*The records:*
▽
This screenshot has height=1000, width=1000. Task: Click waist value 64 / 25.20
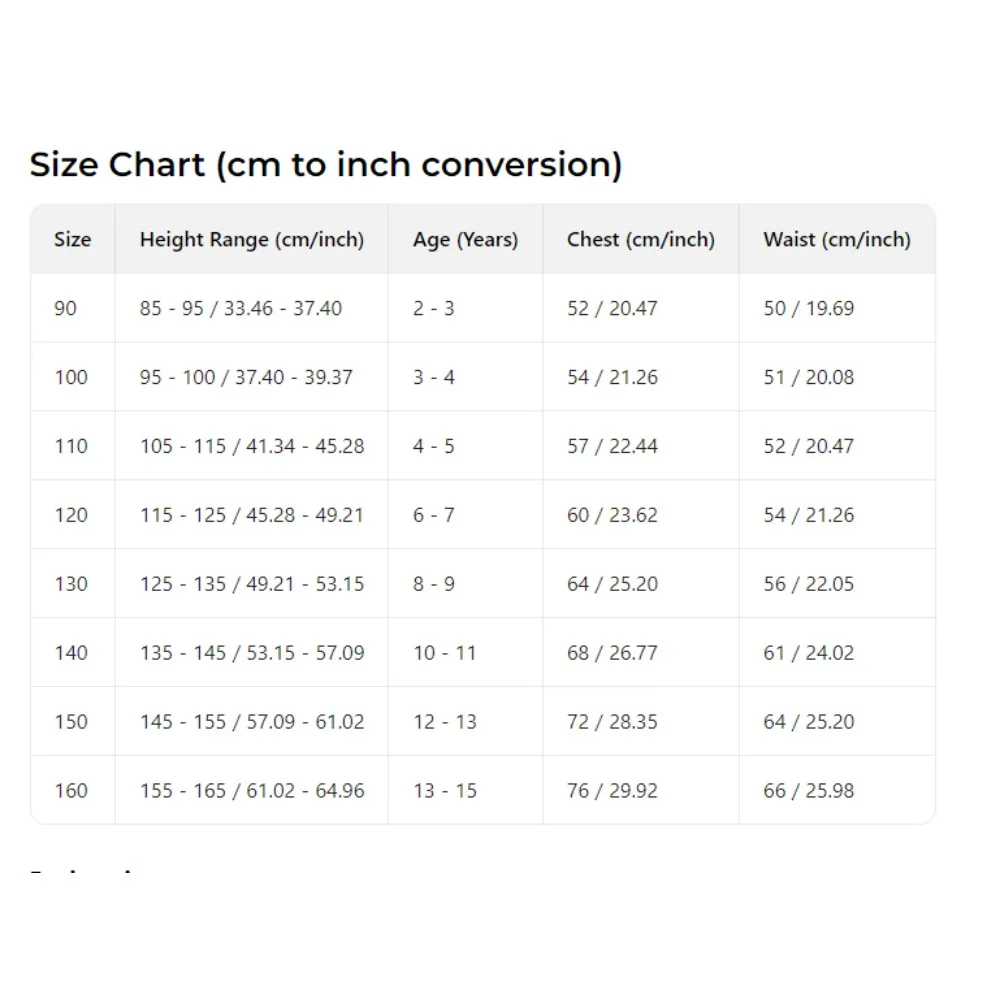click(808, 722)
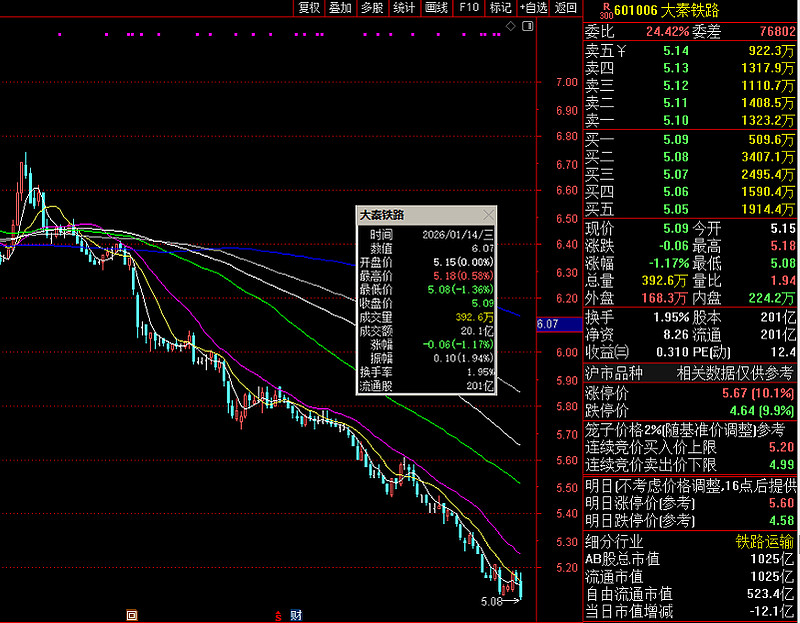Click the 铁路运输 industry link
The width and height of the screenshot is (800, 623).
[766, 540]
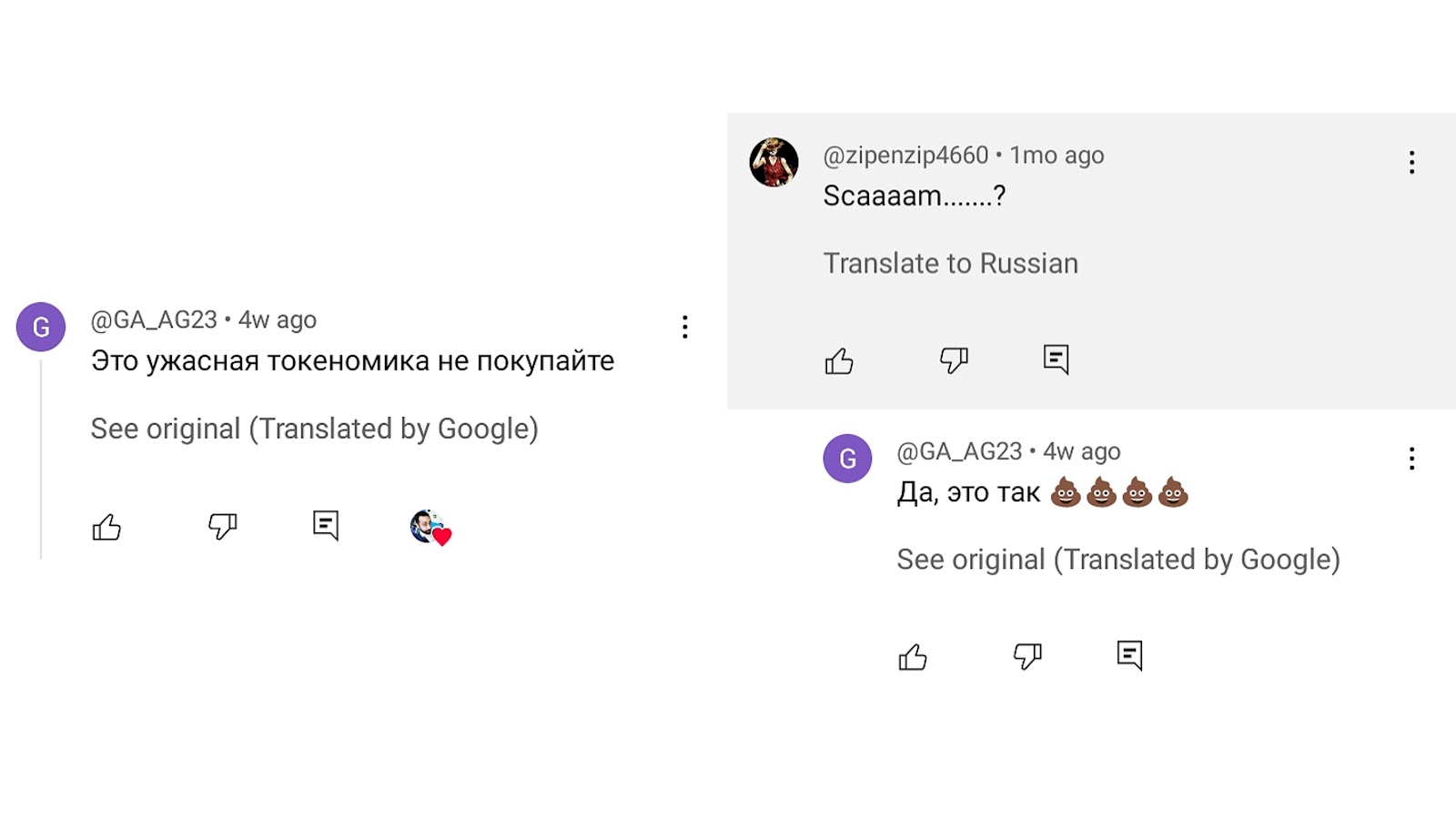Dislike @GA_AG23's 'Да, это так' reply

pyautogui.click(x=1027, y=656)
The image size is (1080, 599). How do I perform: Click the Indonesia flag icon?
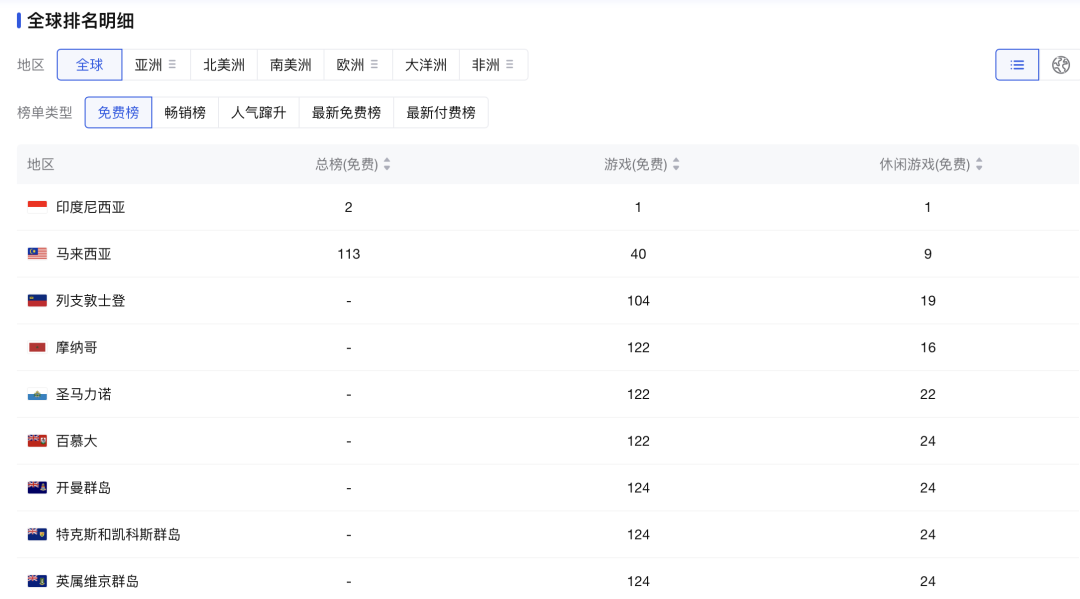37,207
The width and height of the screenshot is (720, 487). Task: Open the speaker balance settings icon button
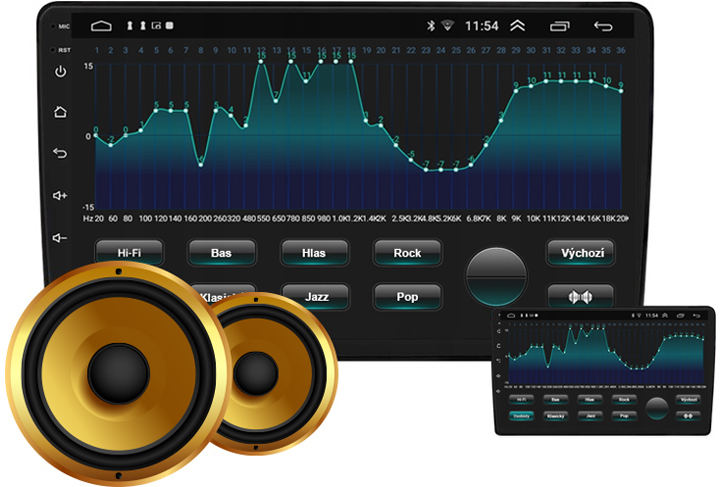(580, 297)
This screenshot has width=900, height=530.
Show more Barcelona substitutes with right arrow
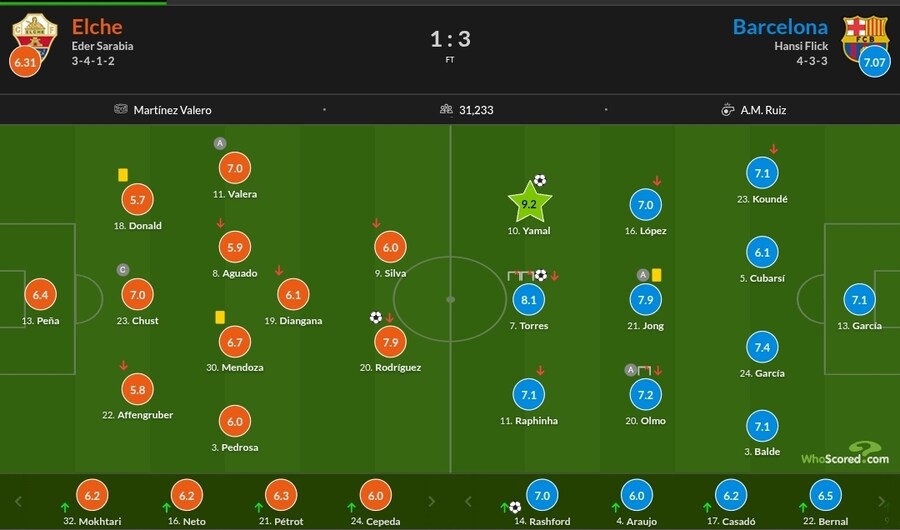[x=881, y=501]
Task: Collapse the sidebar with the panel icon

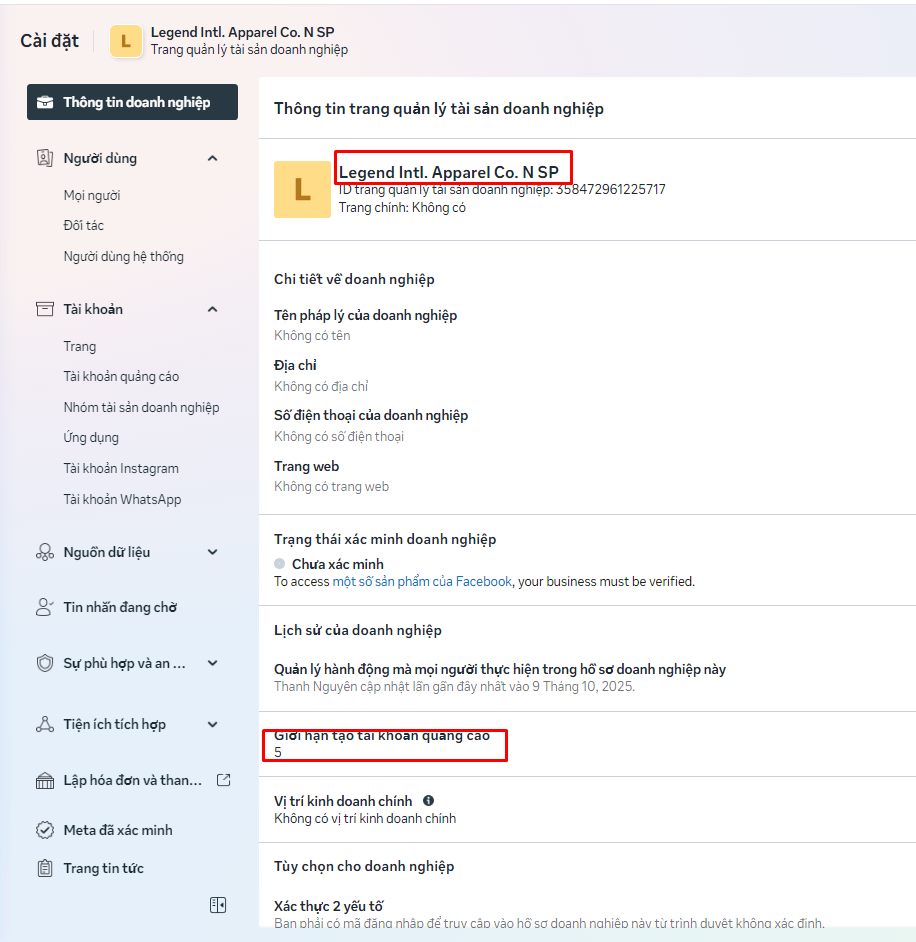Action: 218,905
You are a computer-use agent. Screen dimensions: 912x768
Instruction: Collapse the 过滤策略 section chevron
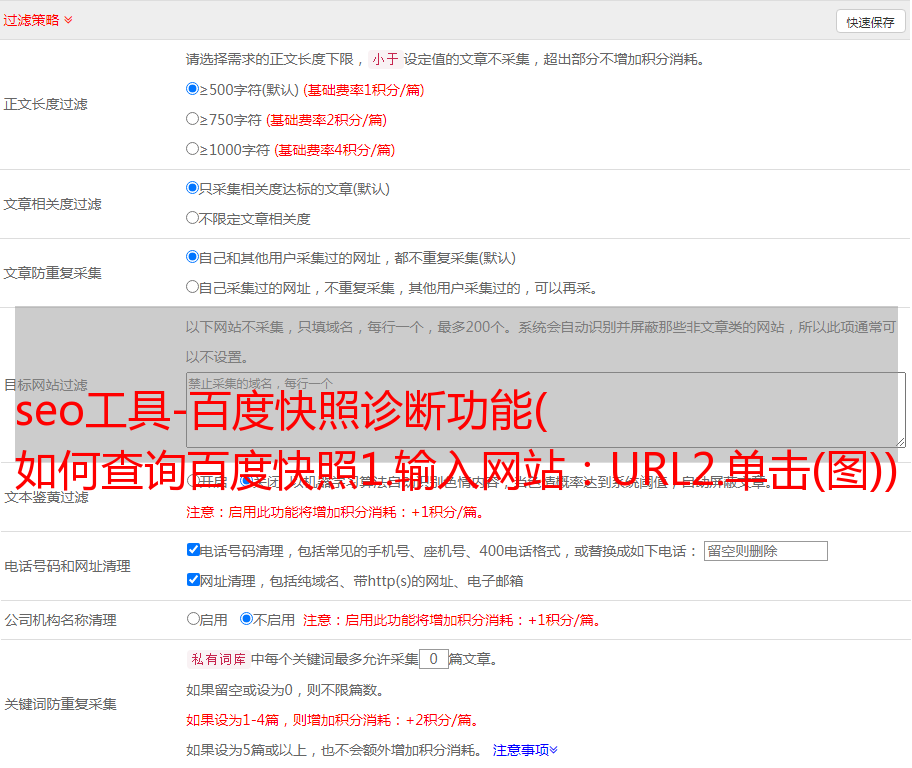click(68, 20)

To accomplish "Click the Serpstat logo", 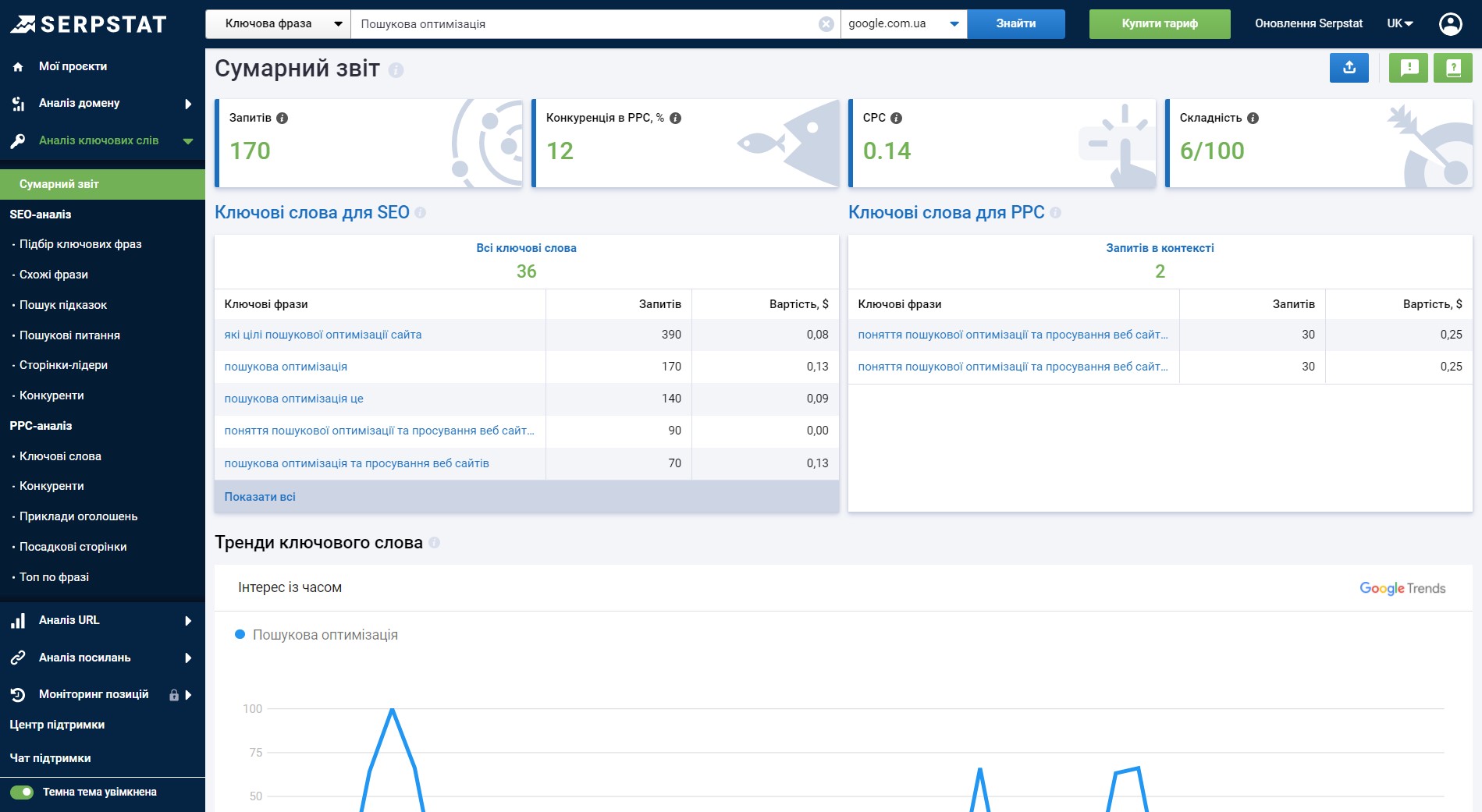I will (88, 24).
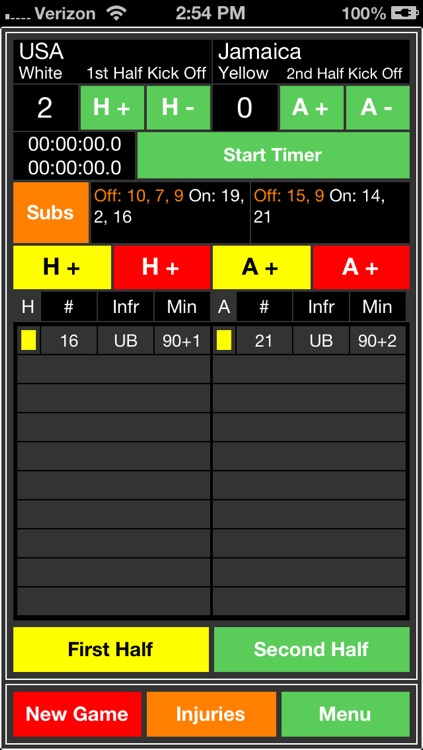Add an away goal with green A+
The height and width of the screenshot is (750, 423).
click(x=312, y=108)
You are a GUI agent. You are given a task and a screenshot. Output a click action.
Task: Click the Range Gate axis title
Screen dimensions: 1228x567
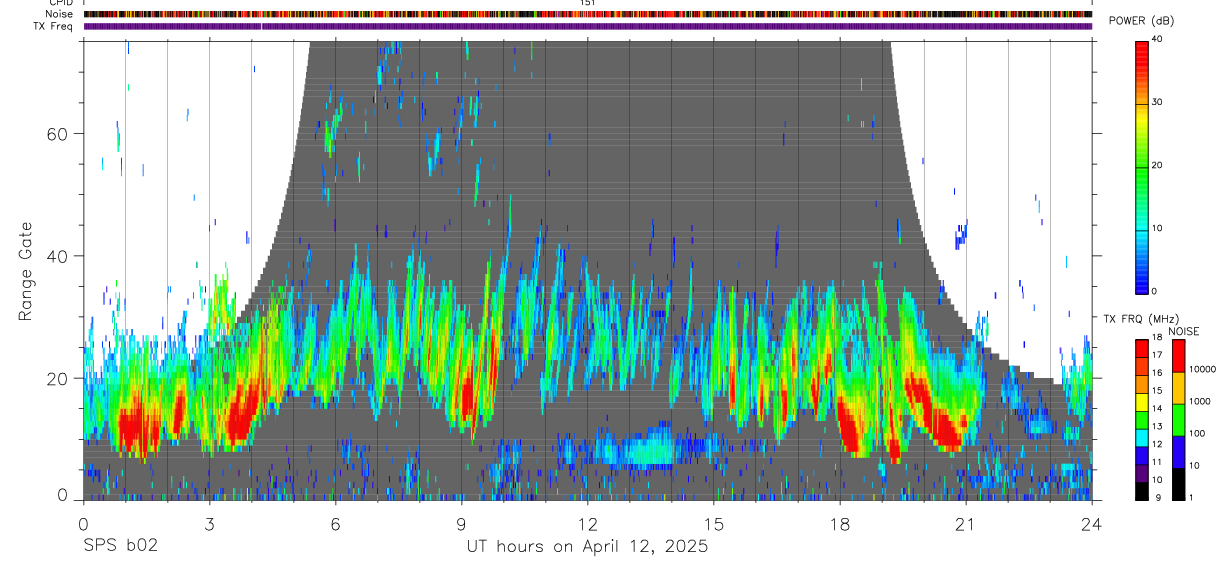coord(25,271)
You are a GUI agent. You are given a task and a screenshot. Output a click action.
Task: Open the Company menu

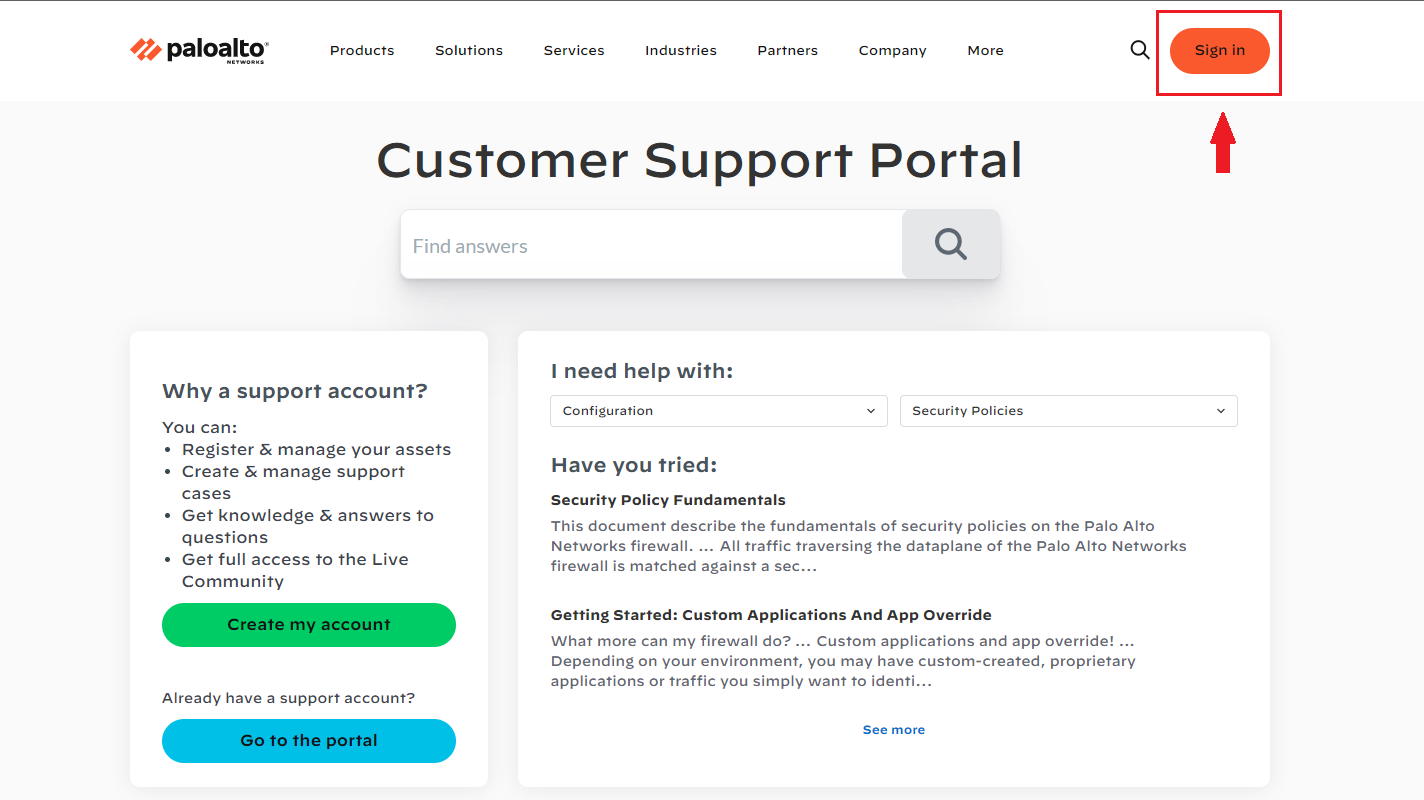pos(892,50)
△
*What to do:* Once you find the line with "Task: Click the Range Gate axis title", restate it and every later line of the data word for word, excluding the pictures.

*Output of the exercise:*
Task: Click the Range Gate axis title
Screen dimensions: 1228x567
coord(25,271)
You are a GUI agent. You are given a task and a screenshot. Output a click action.
Task: Open the Company menu

pos(892,50)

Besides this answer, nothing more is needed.